_Problem to solve:_
Only the lines from the one with "Tap the menu icon in Date row" to the end of the data, both ends included, should be output, exactly as they stand and without pictures.
----- Provided records
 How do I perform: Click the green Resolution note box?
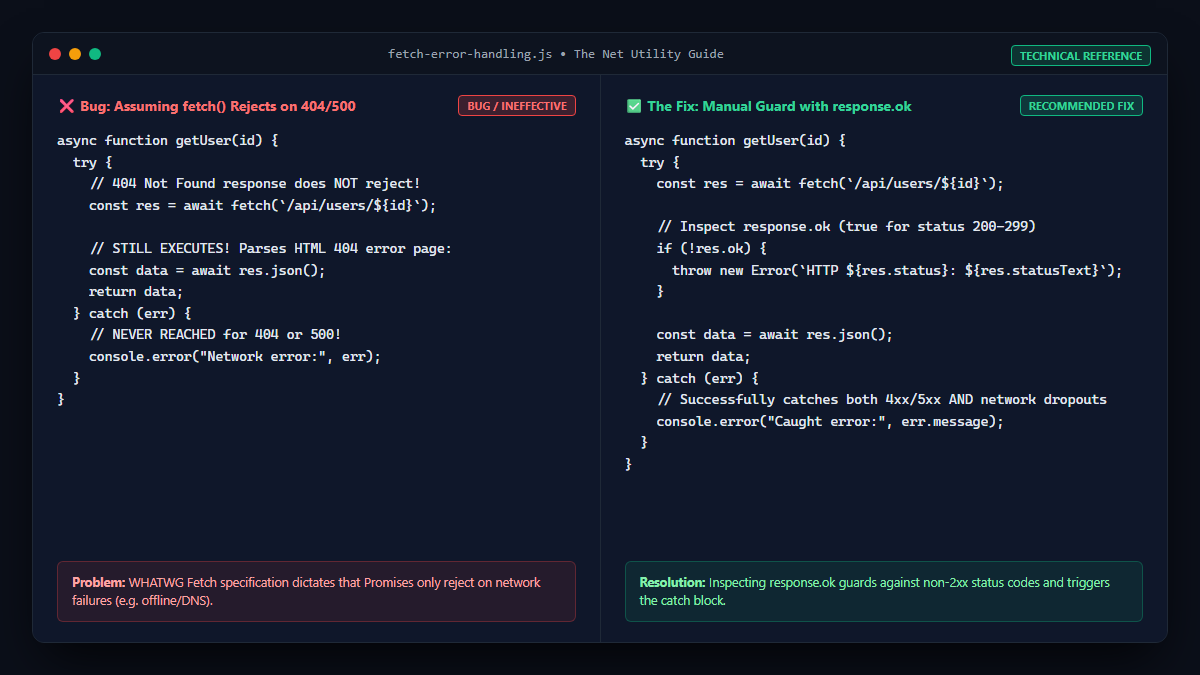point(884,592)
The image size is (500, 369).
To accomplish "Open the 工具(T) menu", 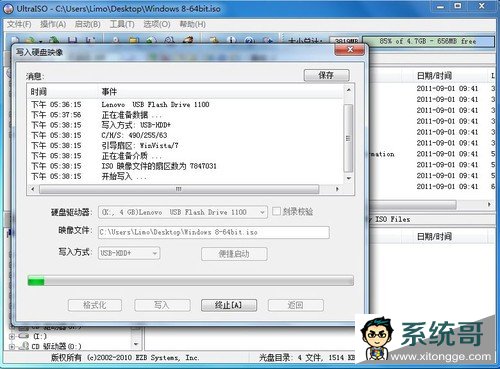I will point(122,24).
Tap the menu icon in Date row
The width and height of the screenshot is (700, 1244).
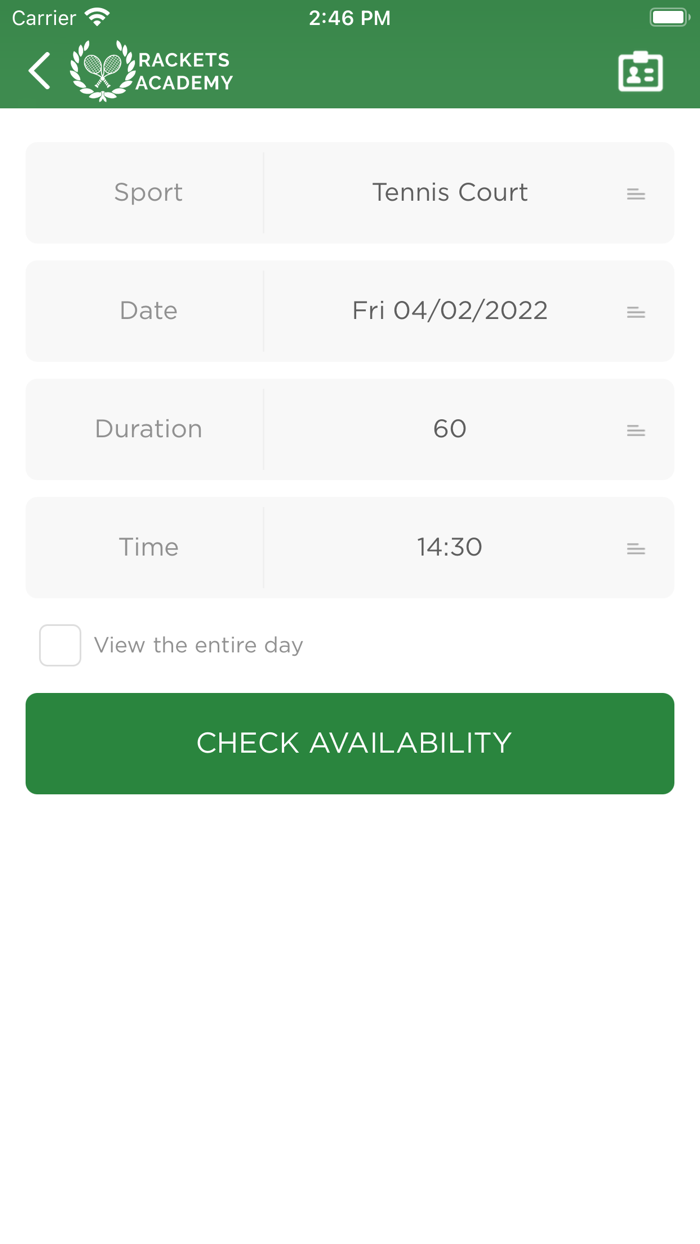(635, 312)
----------
_Result of this exercise:_
Tap the menu icon in Date row
The width and height of the screenshot is (700, 1244).
(635, 312)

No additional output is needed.